* **EXTRACT TO READ**:
┏━━
The talented director and activist on her latest project Show Way The Musical and more.

Interview: Theatre Life with Schele Williams
Schele Williams

Today's subject Schele Williams is currently living her Theatre Life as the director of the World Premiere TYA (Theatre for Young Audiences) production Show Way The Musical now running in the Family Theater at Kennedy Center through May 29th.

Recently profiled as "Variety's 2020 Top 10 Broadway to Watch," Schele Williams is a director committed to cultivating new musicals and devised work with authentic representation on stage and off. She will be helming Hidden Figures currently in development (Disney Theatrical Group). She is currently directing the upcoming Broadway revivals of Aida (Disney Theatrical Group) and The Wiz as well as the premiere of Mandela the Musical and one more new piece that you will read about at the end of her interview.

Ms. Williams has directed at regional theaters and festivals across the country and has a long history of work on Broadway in Rent, Aida, and Motown: The Musical. Passionate about pairing social justice with the arts,

She is a founding member of Black Theatre United, an organization committed to dismantling systemic racism on our streets and stages. She has been a member of Broadway Inspirational Voices for over two decades and serves as Chairperson of the Board and serves on the board of Broadway Care Equity Fights AIDS.
┗━━
* **WHAT YOU NEED TO DO**:
- A) Copy the part of the Schele Williams profile from "Ms. Williams has" up to and including "Equity Fights AIDS.".
- B) Put this sentence from the Schele Williams profile into Spanish: "She is a founding member of Black Theatre United, an organization committed to dismantling systemic racism on our streets and stages."
- C) Write what comes next in the profile of director Schele Williams, starting right after its final sentence.

* **RECORDED INFORMATION**:
┏━━
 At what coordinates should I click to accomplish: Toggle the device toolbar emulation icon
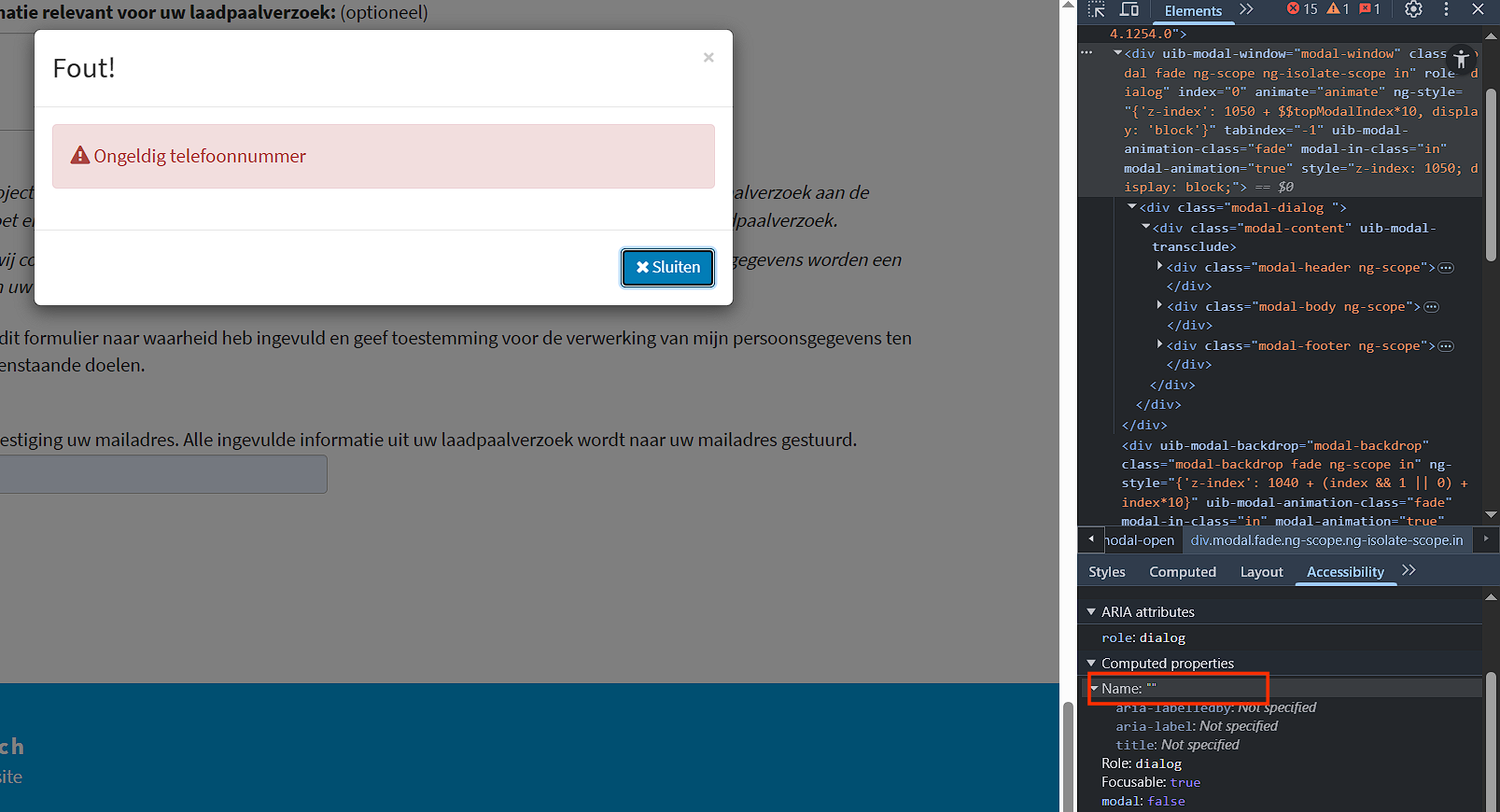click(1129, 9)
┗━━
* **EXPECTED RESPONSES**:
- A)
Ms. Williams has directed at regional theaters and festivals across the country and has a long history of work on Broadway in Rent, Aida, and Motown: The Musical. Passionate about pairing social justice with the arts,

She is a founding member of Black Theatre United, an organization committed to dismantling systemic racism on our streets and stages. She has been a member of Broadway Inspirational Voices for over two decades and serves as Chairperson of the Board and serves on the board of Broadway Care Equity Fights AIDS.

- B) Es miembro fundadora de Black Theatre United, una organización comprometida con desmantelar el racismo sistémico en nuestras calles y escenarios.

- C)
She is the author of the critically acclaimed children's book Your Legacy: A Bold Reclaiming of Our Enslaved History, published by Abrams Books for young readers released in 2021.

With Show Way The Musical, Schele Williams is bringing us a new musical that will appeal to kids and adults alike. That is always a delicate balance. Read on to see what drew her to the piece.

Schele Williams is an immensely talented artist who is living her theatre life to the fullest both as a creator of art and an activist for the arts. Grab some seats to Show Way The Musical and see why she is so in demand. I think the answer will be obvious.

At what age did you know that theatre was going to be your chosen profession?

My senior year of high school I played Dorothy in the Wiz and that was it, that role in that show turned my whole world upside down and I have never looked back.

What was your first professional job in the theatre?

I was one of the "muses, alter ego's" in They're Playing Our Song at Queens Theatre in the Park in New York.

How did you get involved with Show Way The Musical?

I got a call asking if I would be interested in directing a musical based on a Jacqueline Woodson book and I said yes. It didn't matter what book, you say Jacqueline Woodson, and I say yes. I was thrilled to later learn it was Show Way.

Interview: Theatre Life with Schele Williams
L to R Danyel Fulton, Emmanuel Elliot Key, Theresa Cunningham, Avia Fields, and Angela Birchette in the Kennedy Center World Premiere of Show Way The Musical.
Photo by Kyle Schick for Elman Studio.

Can you please tell us a little bit about the show?

Show Way is the story of an extraordinary legacy of women that passed down a gift that was a passage to freedom for some generations and a passage to economic advancement for others. It is a story of love and connection and importance of cherishing your history.

What was it about the material that drew you to this project?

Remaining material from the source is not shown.